DATASET EXCERPTS =
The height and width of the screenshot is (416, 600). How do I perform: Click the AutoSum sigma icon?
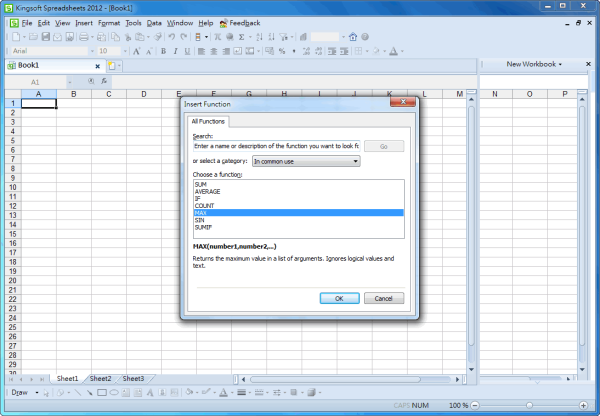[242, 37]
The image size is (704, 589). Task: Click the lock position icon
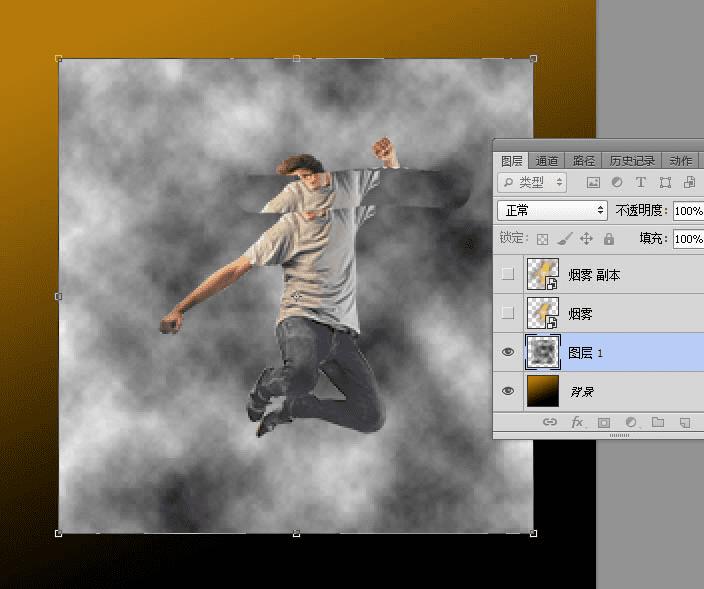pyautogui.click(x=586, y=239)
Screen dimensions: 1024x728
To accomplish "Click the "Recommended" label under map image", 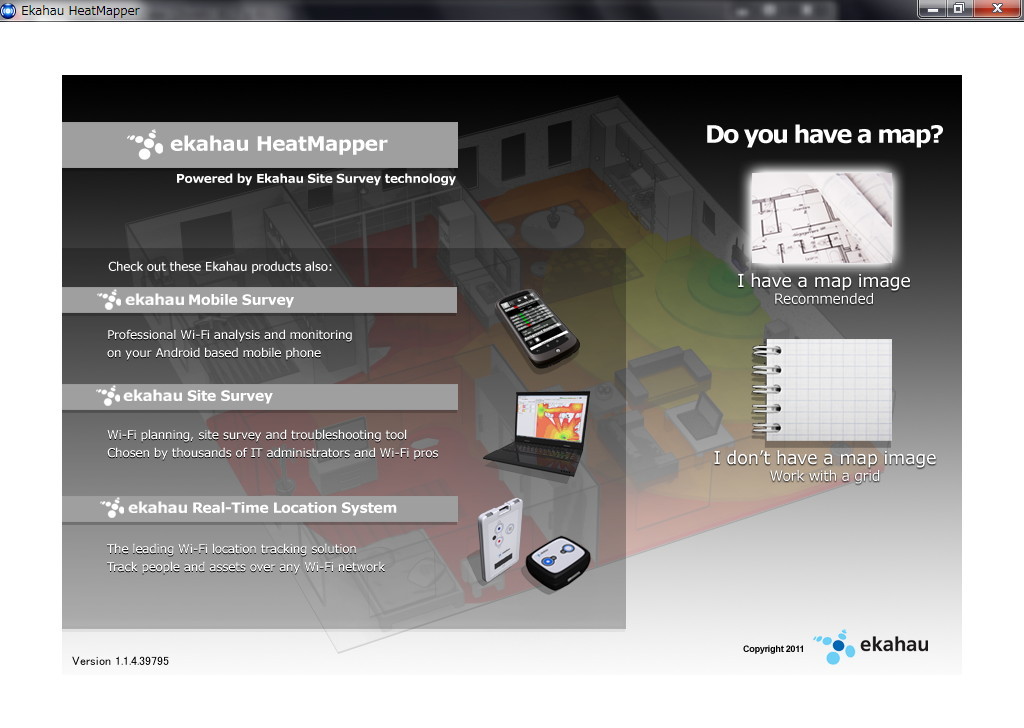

TASK BRIEF = Please copy all of the rows above word for word, leaving out the pictures.

TASK ANSWER =
The height and width of the screenshot is (416, 600). How do I perform: Click the AutoSum sigma icon?
[242, 37]
The image size is (704, 589). Task: Click the lock position icon
pyautogui.click(x=586, y=239)
Screen dimensions: 1024x728
To accomplish "Click the "Recommended" label under map image", 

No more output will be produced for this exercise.